[发明专利]产肠毒素金黄色葡萄球菌α－溶血毒素缺失菌株及其构建

说明书

技术领域

本发明属于生物工程技术，具体的说是一种产肠毒素金黄色葡萄球菌α-溶血毒素缺失菌株及其构建。

背景技术

基因敲除技术是自80年代末发展起来的一种分子生物学技术，它是一种通过一定的途径使特定的基因定向失活或缺失的技术。随着分子生物学的发展和后基因组时代的到来，这项技术得到了前所未有的发展。利用基因敲除技术，人们不但可以对特定的基因进行定向的改造，而且可以通过该技术来了解未知基因的结构及功能。

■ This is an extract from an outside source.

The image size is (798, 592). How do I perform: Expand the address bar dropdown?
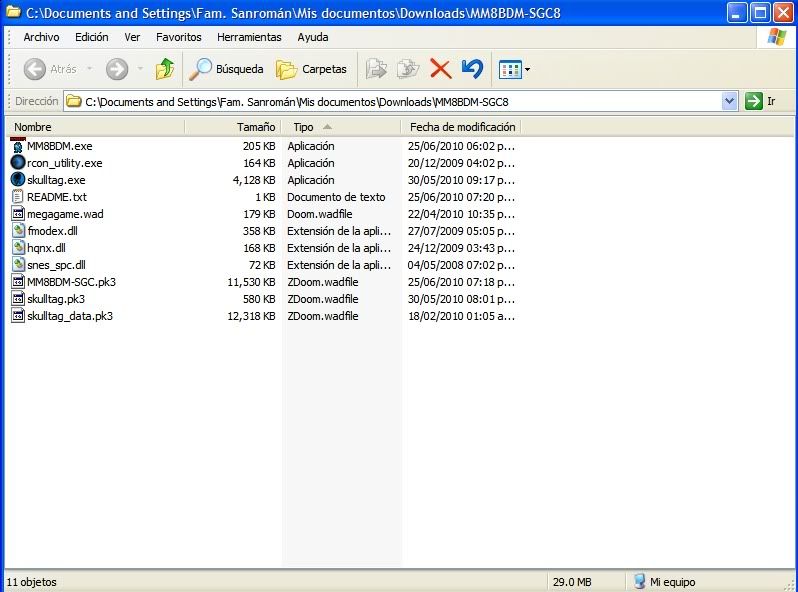pyautogui.click(x=729, y=101)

正因为基因敲除技术的这些优越性，近年来这项技术在微生物基因工程菌的构建方面得到了广泛的应用。

金黄色葡萄球菌溶血毒素是由金黄色葡萄球菌在生长过程中产生的一种外毒素，由α、β、γ、δ四种亚型溶血毒素组成。由于α-溶血毒素能对人和哺乳动物红细胞产生较强的溶血性，因此在临床上被认为是金黄色葡萄球菌致病的主要因素之一。用于医药工业上以金黄色葡萄球菌发酵生产含有效成份肠毒素的抗肿瘤药物中含有α-溶血毒素，因此在临床应用中对人体产生了较强的毒副作用，限制了其医用价值。因此，寻找一种合适的技术方法来构建产肠毒素金黄色葡萄球菌α-溶血毒素缺陷菌株，无疑对提高含肠毒素抗肿瘤药物的医药价值具有重要的意义。

发明内容

本发明的目的是提供一种产肠毒素金黄色葡萄球菌α-溶血毒素缺失菌株及其构建。本发明根据同源重组的原理，利用基因敲除技术构建相应的基因敲除载体，转化产肠毒素金黄色葡萄球菌，经过筛选验证最终得到了产肠毒素金黄色葡萄球菌α-溶血毒素缺失菌株。通过该方法获得的α-溶血毒素缺失型基因工程菌最终不产生α-溶血毒素，但不影响肠毒素的生产。

本发明的第二个目的是提供一种构建上述金黄色葡萄球菌α-溶血毒素缺失菌株的方法。

为实现上述目的，本发明采用的技术方案为；

一种产肠毒素金黄色葡萄球菌α-溶血毒素缺失菌株，是通过同源重组的方法将产肠毒素的野生型菌株的α-溶血毒素基因缺失后得到的基因工程菌。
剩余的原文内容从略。